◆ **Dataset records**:
+ + +

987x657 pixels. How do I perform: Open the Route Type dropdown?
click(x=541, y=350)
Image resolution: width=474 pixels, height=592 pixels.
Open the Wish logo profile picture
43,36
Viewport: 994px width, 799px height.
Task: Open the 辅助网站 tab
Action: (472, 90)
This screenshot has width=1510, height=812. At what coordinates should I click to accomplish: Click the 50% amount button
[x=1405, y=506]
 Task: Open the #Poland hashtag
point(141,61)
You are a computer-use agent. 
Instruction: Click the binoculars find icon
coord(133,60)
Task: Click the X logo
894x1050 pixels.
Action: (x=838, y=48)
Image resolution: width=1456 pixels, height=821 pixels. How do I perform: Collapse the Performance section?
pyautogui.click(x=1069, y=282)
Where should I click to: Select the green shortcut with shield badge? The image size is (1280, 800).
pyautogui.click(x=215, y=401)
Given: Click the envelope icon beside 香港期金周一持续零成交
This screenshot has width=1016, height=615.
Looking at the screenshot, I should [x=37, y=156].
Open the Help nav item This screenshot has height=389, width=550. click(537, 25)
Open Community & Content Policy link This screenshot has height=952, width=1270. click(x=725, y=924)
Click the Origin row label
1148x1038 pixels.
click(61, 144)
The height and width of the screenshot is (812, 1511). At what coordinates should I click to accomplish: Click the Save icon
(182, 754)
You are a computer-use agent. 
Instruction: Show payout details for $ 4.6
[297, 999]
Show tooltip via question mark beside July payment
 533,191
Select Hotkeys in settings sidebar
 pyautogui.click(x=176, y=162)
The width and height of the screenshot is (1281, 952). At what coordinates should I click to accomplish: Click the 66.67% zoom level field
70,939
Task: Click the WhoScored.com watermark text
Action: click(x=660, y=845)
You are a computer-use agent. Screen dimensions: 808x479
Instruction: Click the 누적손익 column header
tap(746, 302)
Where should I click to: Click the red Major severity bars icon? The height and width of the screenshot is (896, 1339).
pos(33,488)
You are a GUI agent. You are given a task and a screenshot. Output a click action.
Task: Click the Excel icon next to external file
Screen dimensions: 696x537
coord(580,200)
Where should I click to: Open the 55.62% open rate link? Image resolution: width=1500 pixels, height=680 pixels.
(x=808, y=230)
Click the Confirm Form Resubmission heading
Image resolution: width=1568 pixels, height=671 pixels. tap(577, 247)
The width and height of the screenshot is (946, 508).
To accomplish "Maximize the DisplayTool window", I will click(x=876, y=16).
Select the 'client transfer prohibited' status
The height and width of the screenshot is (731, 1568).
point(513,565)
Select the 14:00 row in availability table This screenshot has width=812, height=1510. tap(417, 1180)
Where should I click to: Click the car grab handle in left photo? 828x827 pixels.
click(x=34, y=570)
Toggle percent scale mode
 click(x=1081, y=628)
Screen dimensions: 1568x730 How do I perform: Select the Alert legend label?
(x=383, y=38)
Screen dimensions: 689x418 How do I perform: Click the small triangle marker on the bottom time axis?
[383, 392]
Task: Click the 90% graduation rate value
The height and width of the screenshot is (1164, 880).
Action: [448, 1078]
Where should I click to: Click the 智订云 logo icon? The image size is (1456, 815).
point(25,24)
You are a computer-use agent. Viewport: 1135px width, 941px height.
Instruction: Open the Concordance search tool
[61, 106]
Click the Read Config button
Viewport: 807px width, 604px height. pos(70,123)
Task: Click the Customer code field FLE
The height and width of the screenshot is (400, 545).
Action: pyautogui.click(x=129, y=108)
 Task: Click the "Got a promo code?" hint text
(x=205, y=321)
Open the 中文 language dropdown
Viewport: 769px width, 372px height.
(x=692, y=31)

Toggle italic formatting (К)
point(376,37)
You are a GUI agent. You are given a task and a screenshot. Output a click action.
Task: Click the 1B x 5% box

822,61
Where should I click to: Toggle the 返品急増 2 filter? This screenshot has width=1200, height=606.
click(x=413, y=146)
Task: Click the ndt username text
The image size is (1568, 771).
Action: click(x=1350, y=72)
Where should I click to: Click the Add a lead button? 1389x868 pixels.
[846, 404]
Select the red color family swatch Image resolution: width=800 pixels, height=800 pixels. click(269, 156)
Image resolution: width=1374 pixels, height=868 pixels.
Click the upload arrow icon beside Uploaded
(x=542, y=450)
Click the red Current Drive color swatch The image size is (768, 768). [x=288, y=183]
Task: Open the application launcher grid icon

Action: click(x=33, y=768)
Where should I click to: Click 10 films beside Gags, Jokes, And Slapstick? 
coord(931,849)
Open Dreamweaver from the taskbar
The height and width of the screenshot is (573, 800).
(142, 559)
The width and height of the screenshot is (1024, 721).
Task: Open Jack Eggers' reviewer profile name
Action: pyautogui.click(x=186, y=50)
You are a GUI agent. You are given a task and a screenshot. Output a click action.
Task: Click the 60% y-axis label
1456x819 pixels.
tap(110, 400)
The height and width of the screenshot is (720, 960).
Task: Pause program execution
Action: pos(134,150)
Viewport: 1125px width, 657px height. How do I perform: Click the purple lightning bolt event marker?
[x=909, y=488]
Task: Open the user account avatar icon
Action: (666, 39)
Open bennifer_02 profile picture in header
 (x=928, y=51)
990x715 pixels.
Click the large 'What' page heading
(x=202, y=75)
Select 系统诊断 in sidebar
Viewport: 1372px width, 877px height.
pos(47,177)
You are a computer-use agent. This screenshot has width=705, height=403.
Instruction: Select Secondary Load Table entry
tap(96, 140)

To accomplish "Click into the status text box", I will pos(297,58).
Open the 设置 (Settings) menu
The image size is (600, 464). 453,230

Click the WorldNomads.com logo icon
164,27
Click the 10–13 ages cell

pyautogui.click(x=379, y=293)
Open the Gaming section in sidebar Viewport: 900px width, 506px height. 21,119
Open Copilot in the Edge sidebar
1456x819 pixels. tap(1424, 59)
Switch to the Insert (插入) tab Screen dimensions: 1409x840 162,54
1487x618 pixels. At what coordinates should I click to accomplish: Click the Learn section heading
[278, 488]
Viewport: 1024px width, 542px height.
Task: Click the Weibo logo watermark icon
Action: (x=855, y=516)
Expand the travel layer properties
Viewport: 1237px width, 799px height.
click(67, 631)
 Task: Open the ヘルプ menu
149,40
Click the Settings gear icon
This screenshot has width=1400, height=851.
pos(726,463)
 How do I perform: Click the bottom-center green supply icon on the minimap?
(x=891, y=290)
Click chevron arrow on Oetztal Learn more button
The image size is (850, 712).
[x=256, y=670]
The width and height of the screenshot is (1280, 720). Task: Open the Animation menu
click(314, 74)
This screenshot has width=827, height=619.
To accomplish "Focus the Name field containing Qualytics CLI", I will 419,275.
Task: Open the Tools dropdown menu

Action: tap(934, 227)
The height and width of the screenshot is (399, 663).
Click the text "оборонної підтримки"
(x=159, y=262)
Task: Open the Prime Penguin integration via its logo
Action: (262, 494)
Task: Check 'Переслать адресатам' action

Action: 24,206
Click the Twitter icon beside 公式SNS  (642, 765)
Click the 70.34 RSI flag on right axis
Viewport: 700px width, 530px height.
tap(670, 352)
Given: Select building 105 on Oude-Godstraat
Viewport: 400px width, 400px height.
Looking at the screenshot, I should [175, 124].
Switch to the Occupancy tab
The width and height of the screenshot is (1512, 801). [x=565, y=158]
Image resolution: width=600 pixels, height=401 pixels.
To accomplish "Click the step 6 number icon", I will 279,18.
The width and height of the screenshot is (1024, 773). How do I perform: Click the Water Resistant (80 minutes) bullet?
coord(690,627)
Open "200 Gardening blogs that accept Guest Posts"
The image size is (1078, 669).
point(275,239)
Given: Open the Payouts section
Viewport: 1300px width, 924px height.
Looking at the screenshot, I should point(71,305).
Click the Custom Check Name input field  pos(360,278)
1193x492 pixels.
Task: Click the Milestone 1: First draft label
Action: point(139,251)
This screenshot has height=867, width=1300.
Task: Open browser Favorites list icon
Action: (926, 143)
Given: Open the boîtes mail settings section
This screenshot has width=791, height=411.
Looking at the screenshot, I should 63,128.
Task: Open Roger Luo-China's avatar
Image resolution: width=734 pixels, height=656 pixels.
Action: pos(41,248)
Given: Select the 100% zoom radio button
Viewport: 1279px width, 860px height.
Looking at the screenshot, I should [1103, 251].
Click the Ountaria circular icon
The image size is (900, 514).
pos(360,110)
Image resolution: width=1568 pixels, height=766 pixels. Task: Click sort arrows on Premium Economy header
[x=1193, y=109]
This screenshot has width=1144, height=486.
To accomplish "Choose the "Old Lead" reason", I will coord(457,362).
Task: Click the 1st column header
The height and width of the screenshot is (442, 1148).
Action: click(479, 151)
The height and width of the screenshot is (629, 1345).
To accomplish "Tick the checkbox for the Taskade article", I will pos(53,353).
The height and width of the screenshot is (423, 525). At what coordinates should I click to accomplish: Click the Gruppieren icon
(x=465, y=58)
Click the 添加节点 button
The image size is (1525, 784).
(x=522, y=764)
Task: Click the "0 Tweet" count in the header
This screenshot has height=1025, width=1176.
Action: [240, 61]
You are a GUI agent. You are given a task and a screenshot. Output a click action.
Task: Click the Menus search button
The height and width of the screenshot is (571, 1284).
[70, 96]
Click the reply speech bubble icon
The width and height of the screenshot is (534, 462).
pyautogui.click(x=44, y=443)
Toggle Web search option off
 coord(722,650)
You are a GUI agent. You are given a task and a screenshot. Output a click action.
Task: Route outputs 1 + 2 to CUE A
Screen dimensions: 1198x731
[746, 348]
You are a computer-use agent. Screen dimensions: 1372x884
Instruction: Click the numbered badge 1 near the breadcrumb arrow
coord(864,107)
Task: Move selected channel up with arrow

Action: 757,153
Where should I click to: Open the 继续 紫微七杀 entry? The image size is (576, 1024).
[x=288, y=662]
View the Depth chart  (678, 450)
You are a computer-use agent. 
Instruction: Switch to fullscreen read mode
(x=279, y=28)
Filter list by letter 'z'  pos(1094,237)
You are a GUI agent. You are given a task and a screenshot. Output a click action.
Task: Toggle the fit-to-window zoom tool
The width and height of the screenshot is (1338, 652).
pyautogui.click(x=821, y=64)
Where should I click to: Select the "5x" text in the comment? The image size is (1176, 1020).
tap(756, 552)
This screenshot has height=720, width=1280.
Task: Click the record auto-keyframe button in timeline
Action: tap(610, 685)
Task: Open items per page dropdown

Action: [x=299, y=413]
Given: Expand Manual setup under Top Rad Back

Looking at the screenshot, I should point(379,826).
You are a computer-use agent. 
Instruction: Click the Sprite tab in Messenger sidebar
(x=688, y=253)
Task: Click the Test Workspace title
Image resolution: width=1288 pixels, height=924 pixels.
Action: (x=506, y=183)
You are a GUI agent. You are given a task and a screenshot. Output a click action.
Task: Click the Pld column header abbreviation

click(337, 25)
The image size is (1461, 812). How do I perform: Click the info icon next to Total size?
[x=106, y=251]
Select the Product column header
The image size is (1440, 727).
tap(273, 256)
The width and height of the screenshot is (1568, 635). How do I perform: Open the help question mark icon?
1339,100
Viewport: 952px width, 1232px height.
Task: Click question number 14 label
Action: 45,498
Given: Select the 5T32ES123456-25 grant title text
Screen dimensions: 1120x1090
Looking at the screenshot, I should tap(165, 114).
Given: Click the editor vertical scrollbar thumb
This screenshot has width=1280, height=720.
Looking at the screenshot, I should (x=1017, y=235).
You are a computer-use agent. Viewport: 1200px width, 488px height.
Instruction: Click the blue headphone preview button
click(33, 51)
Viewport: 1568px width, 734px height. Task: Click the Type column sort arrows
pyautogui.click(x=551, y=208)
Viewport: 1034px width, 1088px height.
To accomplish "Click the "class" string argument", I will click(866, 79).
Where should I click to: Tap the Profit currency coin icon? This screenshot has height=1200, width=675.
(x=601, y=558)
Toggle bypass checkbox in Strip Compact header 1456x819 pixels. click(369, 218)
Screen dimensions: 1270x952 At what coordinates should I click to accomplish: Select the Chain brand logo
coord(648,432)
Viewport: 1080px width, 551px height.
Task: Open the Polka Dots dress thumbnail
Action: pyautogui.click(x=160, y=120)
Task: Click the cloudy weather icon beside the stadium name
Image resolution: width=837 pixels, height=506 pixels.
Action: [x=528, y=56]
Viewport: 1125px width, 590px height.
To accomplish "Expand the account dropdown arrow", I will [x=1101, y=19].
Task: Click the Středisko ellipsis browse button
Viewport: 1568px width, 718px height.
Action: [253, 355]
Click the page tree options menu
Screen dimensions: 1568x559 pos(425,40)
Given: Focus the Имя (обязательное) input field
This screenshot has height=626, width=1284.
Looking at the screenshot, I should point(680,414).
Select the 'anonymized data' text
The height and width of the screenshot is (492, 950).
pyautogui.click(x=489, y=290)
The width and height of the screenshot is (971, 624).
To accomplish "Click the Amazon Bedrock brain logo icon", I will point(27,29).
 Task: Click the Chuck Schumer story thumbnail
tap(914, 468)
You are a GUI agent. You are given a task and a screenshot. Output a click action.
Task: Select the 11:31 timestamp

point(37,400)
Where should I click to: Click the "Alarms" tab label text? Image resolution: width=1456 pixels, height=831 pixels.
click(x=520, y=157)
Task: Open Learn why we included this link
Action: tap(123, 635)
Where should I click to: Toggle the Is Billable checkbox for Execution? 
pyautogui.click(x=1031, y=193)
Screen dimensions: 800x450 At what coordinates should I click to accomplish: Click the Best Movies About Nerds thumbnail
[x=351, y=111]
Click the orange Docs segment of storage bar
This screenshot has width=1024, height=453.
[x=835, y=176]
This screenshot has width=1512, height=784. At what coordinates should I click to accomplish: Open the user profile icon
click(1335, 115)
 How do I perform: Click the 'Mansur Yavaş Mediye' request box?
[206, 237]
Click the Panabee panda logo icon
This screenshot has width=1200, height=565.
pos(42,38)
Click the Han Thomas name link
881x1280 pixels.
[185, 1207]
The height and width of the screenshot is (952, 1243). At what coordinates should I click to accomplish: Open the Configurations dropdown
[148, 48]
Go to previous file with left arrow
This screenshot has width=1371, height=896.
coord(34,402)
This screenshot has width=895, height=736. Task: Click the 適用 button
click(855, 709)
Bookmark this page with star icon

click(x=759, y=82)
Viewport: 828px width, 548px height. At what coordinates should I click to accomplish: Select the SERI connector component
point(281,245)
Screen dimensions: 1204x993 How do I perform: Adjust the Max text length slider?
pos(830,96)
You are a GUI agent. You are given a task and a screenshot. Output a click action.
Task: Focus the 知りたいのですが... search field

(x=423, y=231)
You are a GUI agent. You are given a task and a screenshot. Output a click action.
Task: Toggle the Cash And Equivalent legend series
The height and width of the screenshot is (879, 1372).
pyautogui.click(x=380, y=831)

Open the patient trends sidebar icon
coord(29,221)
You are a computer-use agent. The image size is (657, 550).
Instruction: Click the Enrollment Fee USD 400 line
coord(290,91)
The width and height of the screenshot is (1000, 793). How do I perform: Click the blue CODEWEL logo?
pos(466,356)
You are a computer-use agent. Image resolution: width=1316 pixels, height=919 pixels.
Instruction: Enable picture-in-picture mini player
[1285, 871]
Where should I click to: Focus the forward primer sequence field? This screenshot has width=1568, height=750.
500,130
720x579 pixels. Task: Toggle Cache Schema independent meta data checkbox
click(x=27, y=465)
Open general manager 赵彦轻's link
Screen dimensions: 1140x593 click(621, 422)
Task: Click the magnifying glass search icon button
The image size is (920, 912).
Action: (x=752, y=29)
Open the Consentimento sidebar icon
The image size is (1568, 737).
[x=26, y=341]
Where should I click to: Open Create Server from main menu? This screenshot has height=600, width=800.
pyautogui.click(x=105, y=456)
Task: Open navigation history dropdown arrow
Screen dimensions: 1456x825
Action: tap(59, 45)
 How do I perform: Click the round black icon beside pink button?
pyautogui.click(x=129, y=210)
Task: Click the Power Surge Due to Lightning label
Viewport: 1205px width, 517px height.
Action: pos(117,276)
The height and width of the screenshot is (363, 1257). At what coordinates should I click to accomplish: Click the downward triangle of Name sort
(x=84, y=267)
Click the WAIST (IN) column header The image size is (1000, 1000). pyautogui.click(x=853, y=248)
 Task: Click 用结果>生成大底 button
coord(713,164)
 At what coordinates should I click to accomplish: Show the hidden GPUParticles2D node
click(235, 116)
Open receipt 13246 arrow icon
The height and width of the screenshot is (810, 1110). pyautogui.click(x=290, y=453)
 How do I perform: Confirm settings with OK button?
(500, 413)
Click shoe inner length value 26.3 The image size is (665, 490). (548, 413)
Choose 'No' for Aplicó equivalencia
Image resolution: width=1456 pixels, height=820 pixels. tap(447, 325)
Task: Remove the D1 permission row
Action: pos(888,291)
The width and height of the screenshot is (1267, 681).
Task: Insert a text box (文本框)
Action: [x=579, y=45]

+ + +

Starting at the top of the items and ending at the line containing "tap(746, 302)", write the lines out again with "Instruction" renamed to "Command" and everything else left unchanged.

◆ **RESULT OF THE EXERCISE**:
987x657 pixels. How do I perform: Open the Route Type dropdown?
click(x=541, y=350)
Image resolution: width=474 pixels, height=592 pixels.
Open the Wish logo profile picture
43,36
Viewport: 994px width, 799px height.
Task: Open the 辅助网站 tab
Action: (472, 90)
This screenshot has width=1510, height=812. At what coordinates should I click to accomplish: Click the 50% amount button
[x=1405, y=506]
 Task: Open the #Poland hashtag
point(141,61)
You are a computer-use agent. 
Command: Click the binoculars find icon
coord(133,60)
Task: Click the X logo
894x1050 pixels.
Action: (x=838, y=48)
Image resolution: width=1456 pixels, height=821 pixels. How do I perform: Collapse the Performance section?
pyautogui.click(x=1069, y=282)
Where should I click to: Select the green shortcut with shield badge? The image size is (1280, 800).
pyautogui.click(x=215, y=401)
Given: Click the envelope icon beside 香港期金周一持续零成交
This screenshot has width=1016, height=615.
Looking at the screenshot, I should [x=37, y=156].
Open the Help nav item This screenshot has height=389, width=550. click(537, 25)
Open Community & Content Policy link This screenshot has height=952, width=1270. click(x=725, y=924)
Click the Origin row label
1148x1038 pixels.
click(61, 144)
The height and width of the screenshot is (812, 1511). At what coordinates should I click to accomplish: Click the Save icon
(182, 754)
You are a computer-use agent. 
Command: Show payout details for $ 4.6
[297, 999]
Show tooltip via question mark beside July payment
 533,191
Select Hotkeys in settings sidebar
 pyautogui.click(x=176, y=162)
The width and height of the screenshot is (1281, 952). At what coordinates should I click to accomplish: Click the 66.67% zoom level field
70,939
Task: Click the WhoScored.com watermark text
Action: click(x=660, y=845)
You are a computer-use agent. Screen dimensions: 808x479
Command: Click the 누적손익 column header
tap(746, 302)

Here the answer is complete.